Angga tersenyum menanggapi Galang, tetapi dalam hati ia merasa menyesal karena sudah terlambat. Ana sudah menjadi milik orang lain.
Namun, ia tak akan menyerah, selama janur kuning belum melengkung berarti masih ada harapan. Ia tidak akan menikung atau merebut Ana dari Galang, ia hanya akan menunggu Ana sampai Ana putus dengan Galang.
“Iya, Ana sudah bercerita,” ujar Angga.
Padahal Ana tidak pernah jujur jika Galang adalah pacarnya. Bahkan sepertinya Ana merahasiakan hubungan mereka dari orang tuanya sendiri.
Ana merasa gugup dipandang oleh Angga. Ia menatap ke sembarang arah menghindari tatapan Angga.
Datang dokter dan beberapa perawat untuk memeriksa Galang. Ana dan Angga keluar dari ruangan. Mereka menunggu di depan pintu.
“Jadi, Galang pacar lo, bukan teman?” tanya Angga.
“Ya, begitulah. Lo jangan bilang sama ortu gue, ya? Please!” Ana memohon pada Angga.
“Kenapa harus berbohong sama gue dan semuanya?” tanya Angga lagi.
“Karena gue nggak mau lo tahu terus jauhin gue. Gue cinta sama lo, Ga. Bukan Galang. Gue udah berusaha cinta sama dia, tapi nggak bisa karena hati gue udah buat lo.”
Ana hanya bisa mengatakan itu dalam hatinya. Ia tak berani mengungkapkan perasaannya.
“Karena Bunda sama Ayah ngelarang gue pacaran dan harus fokus kuliah. Kalau lo tahu, nanti lo cerita sama mereka.” Alasan yang diberikan Ana berbeda dengan hatinya.

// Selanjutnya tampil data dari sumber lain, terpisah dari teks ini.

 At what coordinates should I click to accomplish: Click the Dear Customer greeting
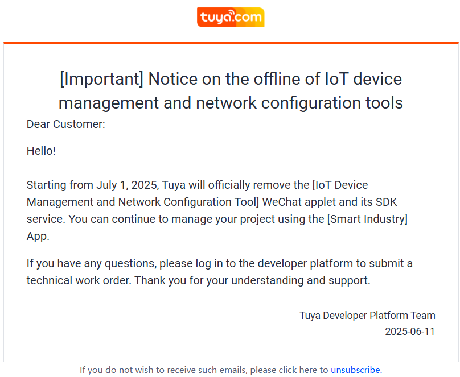(x=65, y=124)
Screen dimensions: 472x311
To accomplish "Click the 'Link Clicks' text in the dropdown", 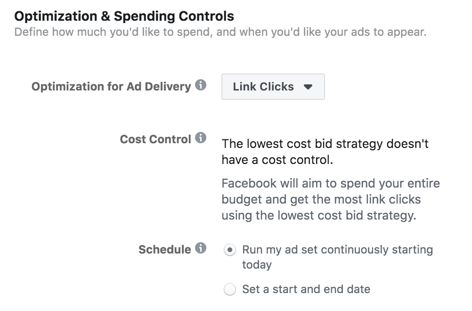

“Tapi, Na. Lo, tahukan, bangkai yang ditutupi pasti akan tercium baunya. Suatu saat ortu lo pasti tahu. Mereka juga seperti itu demi kebaikan lo, mending jujur sama mereka. Gue emang nggak berhak ngatur-ngatur lo, tapi sebagai sahabat yang baik gue juga sayang sama lo, ingin lo bahagia dan dapat cowok yang baik. Sementara ini akan gue pantau cowok lo, kalau dia terbukti tidak baik, gue harap lo putus sama dia.”
“Gue hargai pendapat lo karena lo sahabat gue, tapi keputusan akhir tetap ada di gue. Lo ngga berhak ikut campur!” tegas Ana.
“Fine, gue nggak akan ikut campur. Itu hidup lo,” ucap Angga.
...----------------...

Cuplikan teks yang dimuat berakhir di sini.